According to Japan's Ministry of Agriculture, Forestry and Fisheries official report, several dead edible ducks were found in two poultry farms near Narita, Chiba Prefecture. Both cases were confirmed as H5N8 type bird flu via genetic test by a regional official on 21 January and 24. 5400 ducks were culled in response.

As a larger nationwide trend in avian flu, 7 million poultry were culled with aid from the Japan Ground Self-Defense Force as of February 17, 2021.

====February====
On 20 February 2021, Russia reported the first known cases of H5N8 in humans. Seven people were confirmed to have been infected at a farm in southern Russia where outbreaks had been reported.

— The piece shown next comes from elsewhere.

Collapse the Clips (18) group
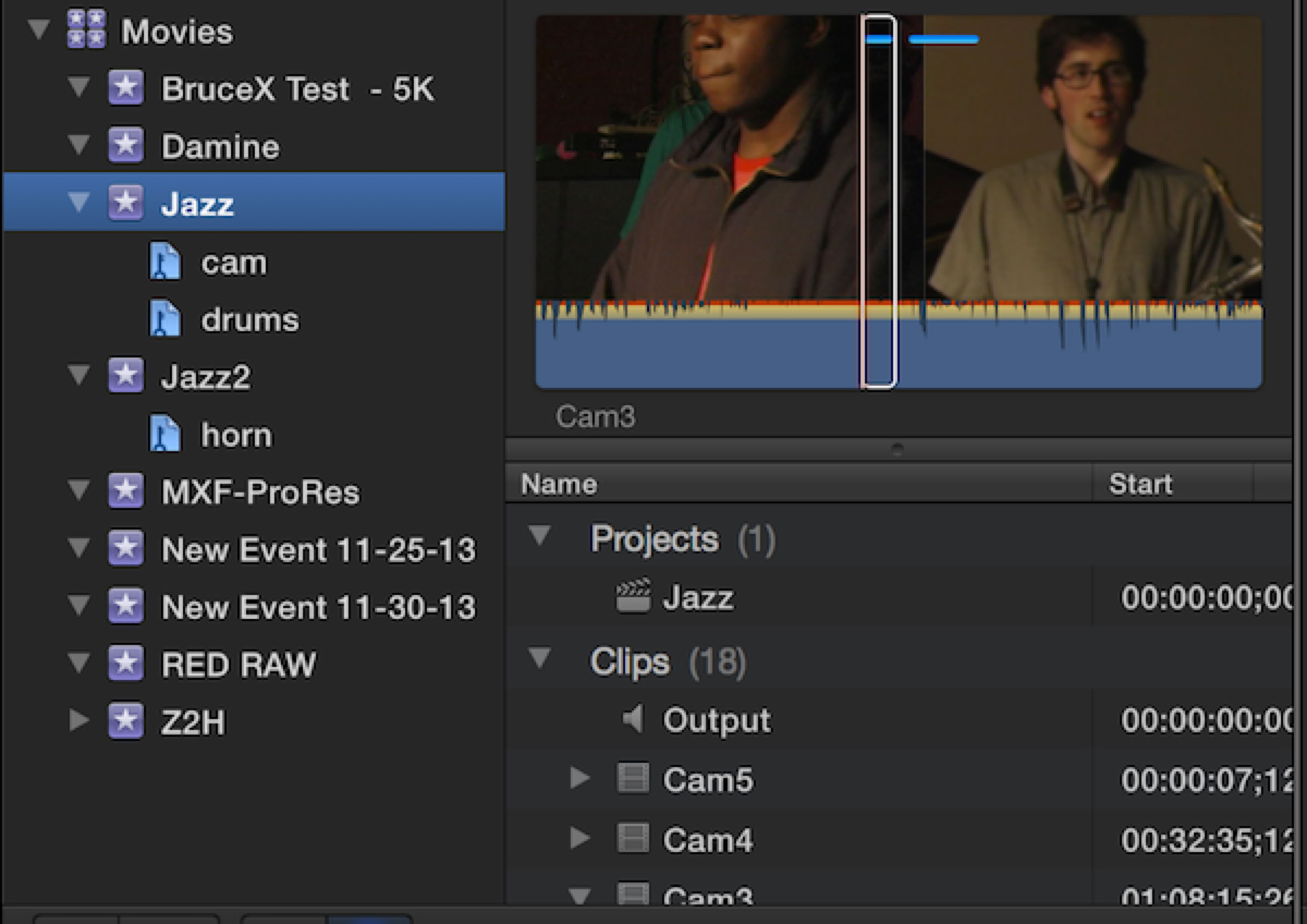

There was no indication of human-to-human transmission and the seven cases were described as "mild." Anna Popova, head of Rospotrebnadzor, has said the seven poultry workers have since recovered, and that "the situation did not develop further." WHO later confirmed that all cases remained asymptomatic for the whole follow-up.

==== March ====
In an interview published in The Moscow Times on 12 March 2021, Popova warned that there was a "high degree of probability" of human-to-human transmission of H5N8.

=== 2024 ===

==== December ====
In December 2024 an outbreak was reported in Canada, causing a legal, political, and social issue.